Dari ayah, aku belajar jadi petani itu pada dasarnya bisa cukup fleksibel, namun harus punya bekal memadai sebelum dan selama memelihara tanaman. Meski mungkin bisa kalau belajar dulu, ayahku belum pernah menanam vanili, cokelat, bengkuang, atau berkebun bunga. (Kakek & nenekku justru sudah lama berkebun cokelat). Bisa jadi dia tak tertarik menanam itu semua, tapi bisa jadi karena tanahnya kurang cocok untuk tanaman tersebut atau dia buta cara menanam maupun memanfaatkannya, misal ke mana harus menjual, bagaimana mengolah, atau menggunakannya. Maka sejauh ini dia menanam yang paling dia kuasai. Menjelang pensiun, ayahku belajar dua hal baru: memelihara kambing dan membuat kolam untuk ditanami ikan. Dia sukses memelihara ikan, bisa membuat mereka tumbuh besar, dan memanennya; tapi cukup gagal memelihara kambing. Dua dari tiga anak kambingnya mati dengan segera.

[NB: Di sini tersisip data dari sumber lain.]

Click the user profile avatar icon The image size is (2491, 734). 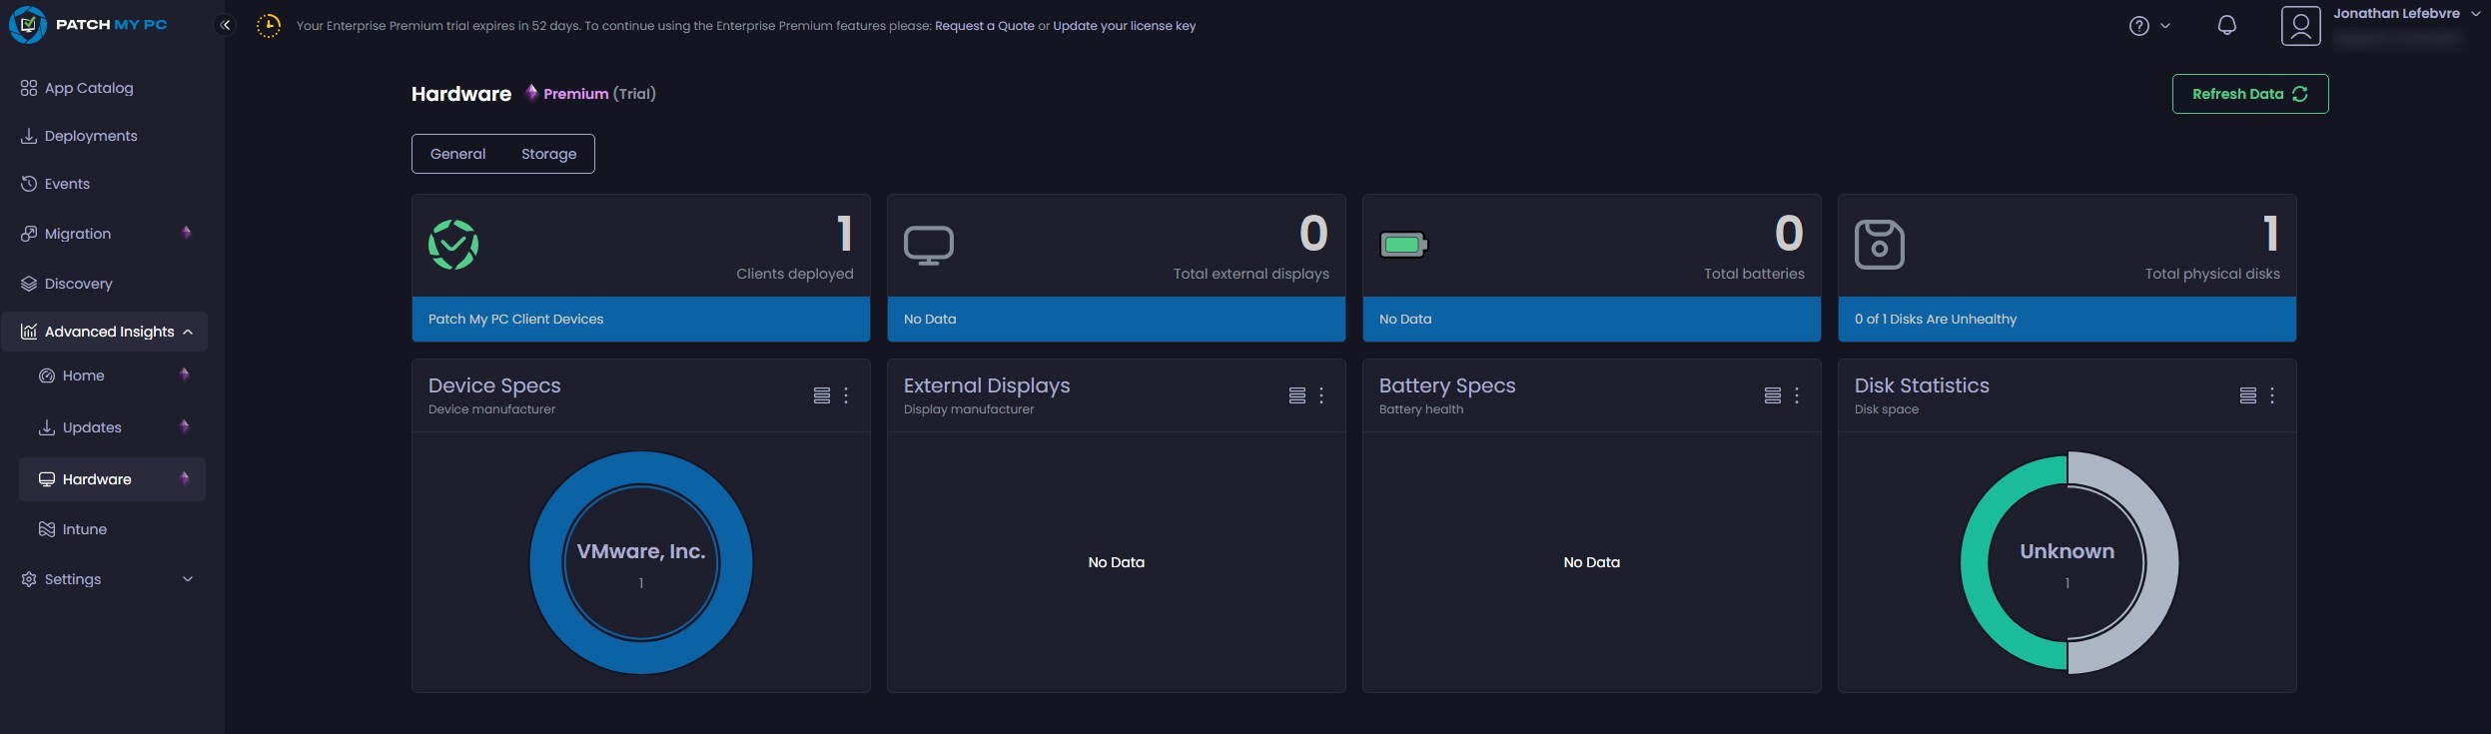point(2300,26)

Di Lembang, Jawa Barat, ada petani bunga, sayur-mayur, dan jamur. Meskipun bertetangga, tidak masing-masing dari mereka bisa menanam tiga jenis tanaman itu secara berganti-gantian. Artinya, petani bunga bisa akan makin tahu dan ahli dengan bunganya, dan mungkin tak akan pernah menanam jamur, meskipun harganya bisa jadi menggiurkan. Sebaliknya, di antara petani jamur itu ada yang tadinya berasal dari kota. Mereka menjual rumah dan tanah, kemudian pindah ke Lembang, sudah belajar dan tahu cara menanam jamur, hingga kemudian sukses menjadi petani jamur, baik dengan memasok jamur ke hotel dan pasar khusus, maupun langsung ke pasar umum.
Dari petani, kita belajar untuk mengenal dulu karakter tanaman sebelum dipelihara, cara mengurus, dan konsisten terhadap tanaman tersebut. Tujuannya, agar ke depan, kita makin ahli menanamnya. Petani gladiol akan makin kenal perilaku bunga andalannya bila dia bergumul bertahun-tahun dan mempelajari cara menghadapi bunga tersebut. Aku pernah dengar seorang peternak kelinci berkata bahwa binatang itu mirip dengan manusia. Dalam hal apa misalnya? Kalau salah makan, ia akan mencret dan sakit. Kalau cuaca dingin, mereka lebih suka bergumul agar mendapat kehangatan. Kalau kepanasan mereka lebih suka diam dan istirahat.
Kalau kehidupan petani itu kita tarik dalam kehidupan penulis, kejadiannya sedikit-banyak cukup mirip dan bisa dibandingkan. Sebagian penulis hanya bisa menulis jenis tertentu. Seorang wartawan bisa jadi gagal kalau diminta menulis novel. Meskipun ada beberapa wartawan yang lancar juga menulis novel, misalnya Seno Gumira Ajidarma dan Akmal Nasery Basral. Pilihan antara mau jadi spesialis atau generalis bisa jadi pelik dan fleksibel, tergantung kebutuhan dan faktor kreatif. Sebagian penulis hanya bisa menulis fiksi, hanya mampu menggubah puisi, menulis naskah drama, menyusun proposal, menciptakan teks iklan, menulis memoar, atau menjadi scriptwriter. Tapi mungkin pada akhirnya seorang penulis ingin dikenal di satu-dua bidang tertentu yang di situ dia ahli dan cukup dihormati karya-karyanya, dan sebaliknya, publik juga mudah mengidentifikasi kehadiran dan karyanya. Kita lebih mengidentifikasi Ignatius Haryanto sebagai jurnalis dalam arti umum, dan punya integritas di sana, padahal ia juga produktif menulis buku dengan beragam tema atau memiliki perhatian besar dalam persoalan analisis wacana.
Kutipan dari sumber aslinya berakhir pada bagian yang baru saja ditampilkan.